Fresno State, which regularly draws larger crowds than its rival schools, is due for investments in 41-year-old Bulldog Stadium as well, Tumey says. “The stadium is the pinnacle of our athletics department. We want the stadium to be a community asset, so it has to go beyond being used six times a year. Figuring out how to best utilize the stadium where it best serves the community on gameday or for events is definitely on the forefront.”
Fresno State President Saúl Jiménez-Sandoval and University leadership are looking into how to best address stadium improvements, and Tumey is confident the community will step up in support when the time is right.
“We have a community of partners feeling the same way about this University and feeling the same way about athletics, who know what it can be. So I feel very comfortable talking about what we need to move forward.”
Back in the stands
Early in the 2021 season, it was encouraging simply to have fans back in the seats after the pandemic-shortened 2020 season during which no fans were permitted at any of the fall or winter sports competitions.
All-Mountain West football player Kevin Atkins, a defensive tackle, says the team couldn’t wait to play in front of the Red Wave again. “It felt like the first day of school when you’re 5 years old,” Atkins says. “You get excited, get your backpack on, get your lunch and get ready to go.”
He says the team knew people were watching on TV last year, but nothing compares to having fans there in person.
“It’s not the same atmosphere as when you have those people behind you, screaming for you. It’s a different feeling. You get this empowering feeling. It’s like, ‘OK, now I’ve got this city on my back.’”
Pride of the Valley
Events like that — whether it’s a football game, softball, volleyball or any other sport — are what creates touchpoints for the community. These events have the power to introduce young people to the University and to higher ed in general, and to inspire them to pursue an education.
“What’s important for us is that athletics truly becomes that portal that allows our University to flourish,” Tumey says. “We’ve had athletic success, and we know what that looks like. We know how Fresno State can move the needle nationally as it relates to athletics. If we continue to drive forward and have success, it continues to shine a light on this great University. We’ll have students who want to be here because they want to be part of a great community.”
That synergy between academic and athletic success is a priority for Jiménez-Sandoval.

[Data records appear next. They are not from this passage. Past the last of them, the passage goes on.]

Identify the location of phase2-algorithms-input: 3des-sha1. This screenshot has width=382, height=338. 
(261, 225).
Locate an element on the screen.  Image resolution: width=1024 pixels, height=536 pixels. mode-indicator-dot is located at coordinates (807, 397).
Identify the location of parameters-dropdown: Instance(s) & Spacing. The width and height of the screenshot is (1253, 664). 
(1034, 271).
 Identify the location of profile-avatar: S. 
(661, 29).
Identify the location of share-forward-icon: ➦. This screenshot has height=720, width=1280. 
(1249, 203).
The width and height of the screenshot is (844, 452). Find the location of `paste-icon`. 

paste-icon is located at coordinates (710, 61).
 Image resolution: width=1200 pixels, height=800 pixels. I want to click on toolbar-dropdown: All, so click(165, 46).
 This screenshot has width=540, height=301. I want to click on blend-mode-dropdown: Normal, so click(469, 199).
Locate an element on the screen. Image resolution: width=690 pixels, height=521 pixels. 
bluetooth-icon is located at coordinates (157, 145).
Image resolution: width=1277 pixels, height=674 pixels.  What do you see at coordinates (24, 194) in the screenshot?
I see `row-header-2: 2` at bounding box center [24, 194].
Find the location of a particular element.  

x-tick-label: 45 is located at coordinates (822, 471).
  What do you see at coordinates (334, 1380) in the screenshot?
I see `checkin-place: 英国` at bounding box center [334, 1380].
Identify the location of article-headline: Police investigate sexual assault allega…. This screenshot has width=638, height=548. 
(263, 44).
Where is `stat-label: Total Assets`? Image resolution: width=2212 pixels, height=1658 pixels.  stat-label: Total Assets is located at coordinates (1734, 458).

“Athletics has the unique power to bring us all together. It’s the most incredible unifier,” Jiménez-Sandoval says. “Just as we intend to build on our widely recognized brand in sports, we also intend to promote and showcase the transformative energy of our academics, the importance of our alumni in the region and the transformative and palpable impact of state investment and private philanthropic support on sustaining and uplifting this most productive Central Valley that feeds the world.”
A unifier. In today’s day and age, perhaps that’s the secret ingredient that makes Fresno State athletics so valuable in the Central Valley.
“This university has been a melting pot. It has helped so many people – it doesn’t matter race, color, creed,” says alumnus Lorenzo Neal, a 16-year NFL veteran who had his football jersey retired on Oct. 23. “That’s what’s so neat about sports. It doesn’t matter who you are, where you come from, what your background is. It’s just how you get along, how you coexist. That’s why I think sports has been the basic foundation for this country.”
There is perhaps no other event in the region that brings us all together behind one common cause the way a game at Bulldog Stadium or the Save Mart Center does.
“That’s the beauty of athletics,” Tumey says. “Athletics is the common denominator. It lets everyone in and shares the gifts of the University, no matter where you come from or what your background is.”